I live in the "Live Free Or Die" state (NH), and they seem to be forgetting that lately...
(Not that I have cars up on blocks, but I DO believe in your right to do what you like on your property...)

So, Stillwater still sticks up for the rights of individuals?
Just asking because I'm an NH guy looking to relocate to that general vicinity.
Didn't think that attitude would exist in a "college" area.
I'm told that as far as OK goes, that area is pretty liberal...
(Care to correct me?)

M.
The City of Stillwater will come after you even if you have poison ivy growing in your yard. They take pictures of where the poison ivy is growing in your yard and present you with the pictures and a notice that you gotta get rid of the plants. I wasn't the offending party, but know of someone who was. The person willingly eliminated the old car and poison ivy without a fuss. I suspect the fact that the poison ivy was growing fairly close to a sidewalk children use to walk to school was what helped cause the notice. So it's the right of what a property owner can have on his property vs how it may do harm to the people who pass on the public sidewalk that goes through the front yard.
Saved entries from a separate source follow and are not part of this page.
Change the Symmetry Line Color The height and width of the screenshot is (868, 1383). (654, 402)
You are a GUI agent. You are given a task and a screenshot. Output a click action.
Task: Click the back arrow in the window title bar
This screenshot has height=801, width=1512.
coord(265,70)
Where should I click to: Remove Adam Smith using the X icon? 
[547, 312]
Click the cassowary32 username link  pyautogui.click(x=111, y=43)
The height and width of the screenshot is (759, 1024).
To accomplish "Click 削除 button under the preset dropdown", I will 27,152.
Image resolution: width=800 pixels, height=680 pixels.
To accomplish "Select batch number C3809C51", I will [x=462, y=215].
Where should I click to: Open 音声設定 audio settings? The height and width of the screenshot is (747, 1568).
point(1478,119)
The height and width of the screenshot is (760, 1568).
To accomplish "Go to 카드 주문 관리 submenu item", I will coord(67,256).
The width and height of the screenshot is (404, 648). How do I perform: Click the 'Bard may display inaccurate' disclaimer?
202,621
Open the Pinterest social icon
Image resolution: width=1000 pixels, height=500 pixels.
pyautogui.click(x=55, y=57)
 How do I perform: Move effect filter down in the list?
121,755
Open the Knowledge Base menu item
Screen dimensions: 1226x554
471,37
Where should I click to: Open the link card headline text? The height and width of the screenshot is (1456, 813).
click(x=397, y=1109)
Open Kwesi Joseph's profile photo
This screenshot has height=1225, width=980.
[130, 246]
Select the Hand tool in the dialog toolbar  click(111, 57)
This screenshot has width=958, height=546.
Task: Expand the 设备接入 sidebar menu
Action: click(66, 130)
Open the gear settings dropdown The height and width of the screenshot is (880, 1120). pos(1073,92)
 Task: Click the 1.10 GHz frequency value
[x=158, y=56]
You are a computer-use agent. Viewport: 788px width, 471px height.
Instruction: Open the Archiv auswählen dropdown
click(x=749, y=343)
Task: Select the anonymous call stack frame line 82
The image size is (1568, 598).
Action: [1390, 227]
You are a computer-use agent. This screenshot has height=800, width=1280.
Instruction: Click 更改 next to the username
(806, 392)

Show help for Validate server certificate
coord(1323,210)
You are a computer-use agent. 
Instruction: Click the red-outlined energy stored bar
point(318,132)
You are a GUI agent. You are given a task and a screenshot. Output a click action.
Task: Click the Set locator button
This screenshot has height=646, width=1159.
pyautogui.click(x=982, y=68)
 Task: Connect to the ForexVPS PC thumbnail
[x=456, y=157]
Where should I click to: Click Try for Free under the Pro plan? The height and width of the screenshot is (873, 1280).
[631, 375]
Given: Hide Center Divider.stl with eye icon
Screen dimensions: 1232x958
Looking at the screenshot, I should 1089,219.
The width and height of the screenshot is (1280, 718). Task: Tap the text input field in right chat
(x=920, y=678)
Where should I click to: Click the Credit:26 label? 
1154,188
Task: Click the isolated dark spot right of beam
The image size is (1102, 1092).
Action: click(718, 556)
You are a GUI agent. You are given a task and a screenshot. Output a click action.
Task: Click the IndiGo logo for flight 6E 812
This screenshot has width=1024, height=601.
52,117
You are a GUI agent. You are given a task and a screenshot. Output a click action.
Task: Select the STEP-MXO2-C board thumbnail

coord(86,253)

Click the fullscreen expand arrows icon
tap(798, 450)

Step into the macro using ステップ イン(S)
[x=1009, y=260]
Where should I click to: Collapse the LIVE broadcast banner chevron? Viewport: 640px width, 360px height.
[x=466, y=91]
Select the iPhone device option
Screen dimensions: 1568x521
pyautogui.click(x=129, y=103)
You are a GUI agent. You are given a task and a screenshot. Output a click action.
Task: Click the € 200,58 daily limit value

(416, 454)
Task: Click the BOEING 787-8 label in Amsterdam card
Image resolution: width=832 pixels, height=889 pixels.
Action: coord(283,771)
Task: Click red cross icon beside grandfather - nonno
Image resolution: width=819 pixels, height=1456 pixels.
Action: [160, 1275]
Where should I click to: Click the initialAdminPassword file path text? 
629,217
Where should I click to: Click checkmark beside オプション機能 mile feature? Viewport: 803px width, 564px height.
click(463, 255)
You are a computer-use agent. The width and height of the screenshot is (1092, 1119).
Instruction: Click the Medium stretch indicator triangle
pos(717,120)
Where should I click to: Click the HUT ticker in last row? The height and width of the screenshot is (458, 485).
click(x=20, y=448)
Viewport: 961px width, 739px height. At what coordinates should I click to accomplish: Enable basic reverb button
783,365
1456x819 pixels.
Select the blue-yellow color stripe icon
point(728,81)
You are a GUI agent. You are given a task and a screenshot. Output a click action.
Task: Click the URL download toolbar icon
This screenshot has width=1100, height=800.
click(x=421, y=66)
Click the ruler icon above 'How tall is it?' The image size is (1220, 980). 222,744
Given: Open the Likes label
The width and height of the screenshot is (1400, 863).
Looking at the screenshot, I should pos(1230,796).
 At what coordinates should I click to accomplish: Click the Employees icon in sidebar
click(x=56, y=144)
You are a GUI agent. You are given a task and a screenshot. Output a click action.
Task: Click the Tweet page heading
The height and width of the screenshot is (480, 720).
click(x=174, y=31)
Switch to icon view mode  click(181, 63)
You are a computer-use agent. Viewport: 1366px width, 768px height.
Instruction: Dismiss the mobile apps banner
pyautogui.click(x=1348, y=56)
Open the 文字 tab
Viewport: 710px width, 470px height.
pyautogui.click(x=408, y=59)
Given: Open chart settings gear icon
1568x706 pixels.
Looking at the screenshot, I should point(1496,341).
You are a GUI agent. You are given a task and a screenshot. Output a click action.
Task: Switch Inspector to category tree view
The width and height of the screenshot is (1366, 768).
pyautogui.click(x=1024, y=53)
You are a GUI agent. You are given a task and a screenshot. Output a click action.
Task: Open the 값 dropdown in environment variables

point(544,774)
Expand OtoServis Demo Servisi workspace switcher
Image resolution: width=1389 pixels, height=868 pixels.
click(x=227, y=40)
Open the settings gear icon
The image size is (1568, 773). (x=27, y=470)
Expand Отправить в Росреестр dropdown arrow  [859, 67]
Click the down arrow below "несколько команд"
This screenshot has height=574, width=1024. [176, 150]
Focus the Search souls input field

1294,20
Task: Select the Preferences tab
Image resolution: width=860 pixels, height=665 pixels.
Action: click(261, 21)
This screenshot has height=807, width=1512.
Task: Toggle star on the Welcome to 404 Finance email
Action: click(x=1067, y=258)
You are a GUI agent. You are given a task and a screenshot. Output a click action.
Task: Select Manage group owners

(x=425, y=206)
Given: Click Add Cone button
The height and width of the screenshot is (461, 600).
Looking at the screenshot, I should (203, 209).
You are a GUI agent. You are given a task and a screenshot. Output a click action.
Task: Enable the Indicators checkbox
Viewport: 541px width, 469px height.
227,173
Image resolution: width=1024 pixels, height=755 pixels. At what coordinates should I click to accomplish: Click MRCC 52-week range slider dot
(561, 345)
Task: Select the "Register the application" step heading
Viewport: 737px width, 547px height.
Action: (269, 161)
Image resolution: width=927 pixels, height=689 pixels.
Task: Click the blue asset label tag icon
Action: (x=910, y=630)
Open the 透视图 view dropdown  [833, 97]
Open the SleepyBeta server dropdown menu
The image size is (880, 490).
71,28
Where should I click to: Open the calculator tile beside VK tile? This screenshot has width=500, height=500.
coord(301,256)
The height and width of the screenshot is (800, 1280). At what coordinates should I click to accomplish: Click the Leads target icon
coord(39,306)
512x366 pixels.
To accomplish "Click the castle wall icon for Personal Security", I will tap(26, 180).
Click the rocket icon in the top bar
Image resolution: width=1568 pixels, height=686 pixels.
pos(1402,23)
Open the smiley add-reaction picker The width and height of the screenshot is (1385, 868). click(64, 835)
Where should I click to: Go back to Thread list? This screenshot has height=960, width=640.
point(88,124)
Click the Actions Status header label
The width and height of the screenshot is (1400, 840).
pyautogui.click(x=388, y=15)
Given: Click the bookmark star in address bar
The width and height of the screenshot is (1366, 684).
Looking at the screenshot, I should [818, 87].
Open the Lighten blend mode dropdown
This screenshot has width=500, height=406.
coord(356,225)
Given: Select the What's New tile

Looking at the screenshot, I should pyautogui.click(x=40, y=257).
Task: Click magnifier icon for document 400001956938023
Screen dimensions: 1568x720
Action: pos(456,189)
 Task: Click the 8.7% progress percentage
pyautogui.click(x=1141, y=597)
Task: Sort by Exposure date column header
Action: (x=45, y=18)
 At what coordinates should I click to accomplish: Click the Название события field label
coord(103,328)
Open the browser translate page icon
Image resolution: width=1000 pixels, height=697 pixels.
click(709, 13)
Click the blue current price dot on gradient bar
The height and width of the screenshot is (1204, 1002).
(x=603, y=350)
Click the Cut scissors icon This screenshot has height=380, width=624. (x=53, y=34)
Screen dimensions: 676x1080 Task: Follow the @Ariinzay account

Stillwater tried to pass a ordinance limiting the number of cars you could regularly park on your property but it didn't go through. I think college kids and their landlords put a stop to that.

Stillwater is liberal in the sense that it has more liberal activists than most any other Oklahoma town, but they don't seem to get much done. For instance, their failure to get the Stillwater City Commission to sign a letter, along with many other cities big and small, opposing the Patriot Act.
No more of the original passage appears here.